Uno de los grandes problemas de ser yo, (si es que lo que diré a continuación radica en la categoría de "problema"), es la facilidad con la que confío en las personas que se acercan a mi con un gesto amigable. No me puedo quejar, he tenido suerte a la hora de seleccionar a los que llamo mis amigos, pero existe esa otra categoría en la que tenemos lo que yo llamo "conocidos cercanos", en los cuales vemos (o veo) amigos potenciales, y son esos los que, para mi, suponen cierto peligro. Tal vez alardeo de mi inocencia, pero suelo esperar de las personas lo que pienso que yo haría y, bueno, para nadie es un secreto que esperar algo de los demás es un error, lección que no termino de aprender aún.
Era un día normal, del que no esperaba nada fuera de la rutina.

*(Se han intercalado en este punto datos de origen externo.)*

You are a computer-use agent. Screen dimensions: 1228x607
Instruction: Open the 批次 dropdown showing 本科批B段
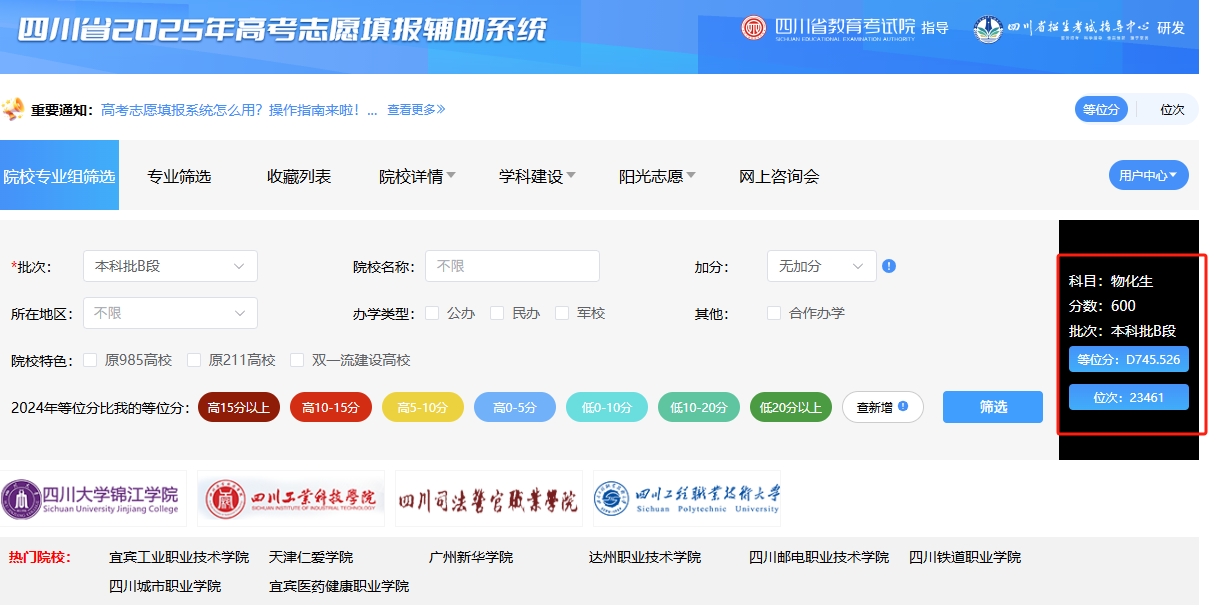pyautogui.click(x=170, y=266)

Despertar, comer, trabajar, comer, trabajar, volver a casa, dormir... ¿por qué algo tendría que haber salido mal?. Casi lo olvido, el día anterior tuve gripe, era el día en que las cosas tuvieron que haber salido mal, ¿no?, era lo lógico. Pero no, ese día todo fue conforme a lo planeado, excepto que me cambiaron el puesto, nada que no tuviese bajo control. ¿Pero hoy? estaba casi aliviada, y estaba de vuelta en mi puesto regular. Mi ánimo tranquilo no tenía por qué haberse sentido abatido. Mi sangre no tuvo por qué haber subido de temperatura en mi cuerpo. Las lágrimas no tenían por qué estar en el borde de mis ojos. Pero ahí estaba yo, con todos los síntomas de querer gritarle que me dejara en paz e hiciera su trabajo sin afectar el mío.

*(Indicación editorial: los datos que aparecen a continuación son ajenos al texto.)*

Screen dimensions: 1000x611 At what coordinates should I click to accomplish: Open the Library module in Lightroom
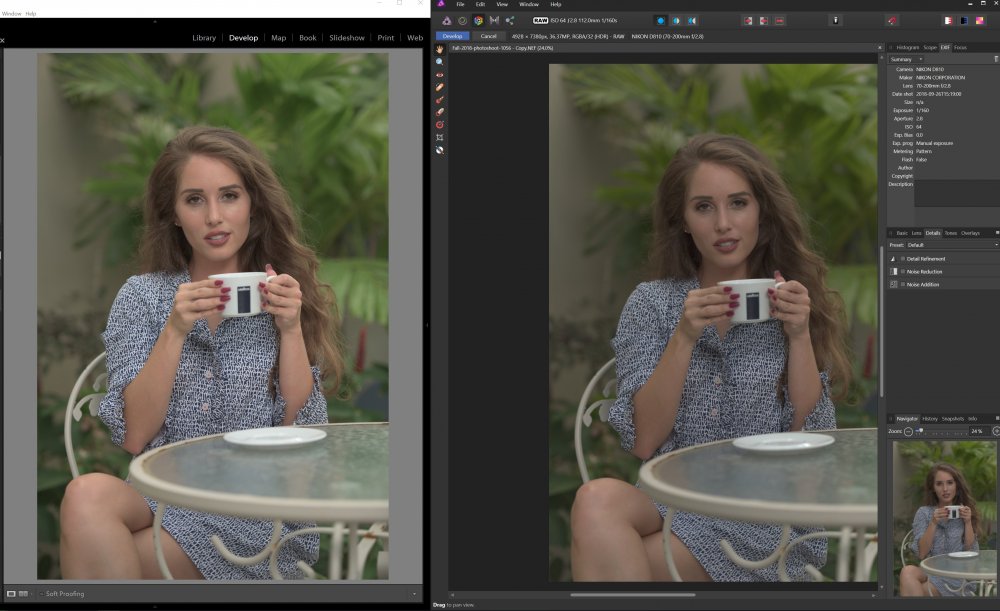point(204,38)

Es una historia que no pretendo contar hoy, pero cuando la ira del momento pasó y dejé de pensar en la envidia que empujó a X persona a atacarme (al menos moralmente), me cuestioné a mi misma a cerca de por qué reincido en el mismo error, el de suponer las buenas intenciones de alguien con mirarle a los ojos cuando lo que veo ahí no es más que el reflejo de los míos. En todo caso, lo único que puedo concluir de todo esto es que el método de ensayo-error para seleccionar a las personas que me rodean termina siendo doloroso, y debería empezar a aplicar la metodología que lleva por epígrafe esta pobre reflexión.
Pensativamente..
Sarah.
Pd: A quien pueda interesar, la canción completa está enlazada en la cita.